Records provided:

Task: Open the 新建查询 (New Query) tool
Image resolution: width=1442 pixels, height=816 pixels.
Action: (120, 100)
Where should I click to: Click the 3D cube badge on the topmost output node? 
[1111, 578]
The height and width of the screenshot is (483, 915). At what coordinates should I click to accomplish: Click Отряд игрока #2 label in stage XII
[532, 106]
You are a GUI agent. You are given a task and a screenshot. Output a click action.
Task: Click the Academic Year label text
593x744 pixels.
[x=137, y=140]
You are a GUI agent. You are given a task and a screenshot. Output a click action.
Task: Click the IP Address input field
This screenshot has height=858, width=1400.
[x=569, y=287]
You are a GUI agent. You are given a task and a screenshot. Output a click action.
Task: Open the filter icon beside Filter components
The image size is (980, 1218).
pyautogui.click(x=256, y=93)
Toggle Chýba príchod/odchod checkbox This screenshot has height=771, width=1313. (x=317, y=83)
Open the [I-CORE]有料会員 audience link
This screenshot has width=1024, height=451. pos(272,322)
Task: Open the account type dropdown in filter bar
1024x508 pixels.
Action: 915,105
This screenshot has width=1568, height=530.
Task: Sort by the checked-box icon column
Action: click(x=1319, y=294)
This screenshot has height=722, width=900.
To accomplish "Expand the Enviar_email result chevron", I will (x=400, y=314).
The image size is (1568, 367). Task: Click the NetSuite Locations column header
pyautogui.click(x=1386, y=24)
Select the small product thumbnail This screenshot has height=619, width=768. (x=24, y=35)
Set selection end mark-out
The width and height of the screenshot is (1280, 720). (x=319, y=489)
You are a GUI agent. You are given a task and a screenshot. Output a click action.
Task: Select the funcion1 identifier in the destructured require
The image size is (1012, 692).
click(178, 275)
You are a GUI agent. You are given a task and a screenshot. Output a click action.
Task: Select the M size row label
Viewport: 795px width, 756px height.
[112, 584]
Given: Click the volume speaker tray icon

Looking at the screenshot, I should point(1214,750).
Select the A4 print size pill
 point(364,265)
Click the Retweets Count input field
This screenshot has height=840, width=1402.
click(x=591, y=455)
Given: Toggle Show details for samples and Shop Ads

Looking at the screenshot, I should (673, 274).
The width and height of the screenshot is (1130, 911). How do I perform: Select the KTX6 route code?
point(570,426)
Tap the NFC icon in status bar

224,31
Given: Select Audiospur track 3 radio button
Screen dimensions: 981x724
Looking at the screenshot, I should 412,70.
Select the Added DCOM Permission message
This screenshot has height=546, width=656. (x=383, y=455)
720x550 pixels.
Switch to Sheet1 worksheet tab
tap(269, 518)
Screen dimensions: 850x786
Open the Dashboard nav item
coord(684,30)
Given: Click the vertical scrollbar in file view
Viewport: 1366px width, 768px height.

Task to carry out: The entire set of records should be returned exactly.

Worked solution:
Task: Open the 新建查询 (New Query) tool
Image resolution: width=1442 pixels, height=816 pixels.
Action: (120, 100)
Where should I click to: Click the 3D cube badge on the topmost output node? 
[1111, 578]
The height and width of the screenshot is (483, 915). At what coordinates should I click to accomplish: Click Отряд игрока #2 label in stage XII
[532, 106]
You are a GUI agent. You are given a task and a screenshot. Output a click action.
Task: Click the Academic Year label text
593x744 pixels.
[x=137, y=140]
You are a GUI agent. You are given a task and a screenshot. Output a click action.
Task: Click the IP Address input field
This screenshot has height=858, width=1400.
[x=569, y=287]
You are a GUI agent. You are given a task and a screenshot. Output a click action.
Task: Open the filter icon beside Filter components
The image size is (980, 1218).
pyautogui.click(x=256, y=93)
Toggle Chýba príchod/odchod checkbox This screenshot has height=771, width=1313. (x=317, y=83)
Open the [I-CORE]有料会員 audience link
This screenshot has width=1024, height=451. pos(272,322)
Task: Open the account type dropdown in filter bar
1024x508 pixels.
Action: 915,105
This screenshot has width=1568, height=530.
Task: Sort by the checked-box icon column
Action: click(x=1319, y=294)
This screenshot has height=722, width=900.
To accomplish "Expand the Enviar_email result chevron", I will (x=400, y=314).
The image size is (1568, 367). Task: Click the NetSuite Locations column header
pyautogui.click(x=1386, y=24)
Select the small product thumbnail This screenshot has height=619, width=768. (x=24, y=35)
Set selection end mark-out
The width and height of the screenshot is (1280, 720). (x=319, y=489)
You are a GUI agent. You are given a task and a screenshot. Output a click action.
Task: Select the funcion1 identifier in the destructured require
The image size is (1012, 692).
click(178, 275)
You are a GUI agent. You are given a task and a screenshot. Output a click action.
Task: Select the M size row label
Viewport: 795px width, 756px height.
[112, 584]
Given: Click the volume speaker tray icon

Looking at the screenshot, I should point(1214,750).
Select the A4 print size pill
 point(364,265)
Click the Retweets Count input field
This screenshot has height=840, width=1402.
click(x=591, y=455)
Given: Toggle Show details for samples and Shop Ads

Looking at the screenshot, I should (673, 274).
The width and height of the screenshot is (1130, 911). How do I perform: Select the KTX6 route code?
point(570,426)
Tap the NFC icon in status bar

224,31
Given: Select Audiospur track 3 radio button
Screen dimensions: 981x724
Looking at the screenshot, I should 412,70.
Select the Added DCOM Permission message
This screenshot has height=546, width=656. (x=383, y=455)
720x550 pixels.
Switch to Sheet1 worksheet tab
tap(269, 518)
Screen dimensions: 850x786
Open the Dashboard nav item
coord(684,30)
Given: Click the vertical scrollbar in file view
Viewport: 1366px width, 768px height.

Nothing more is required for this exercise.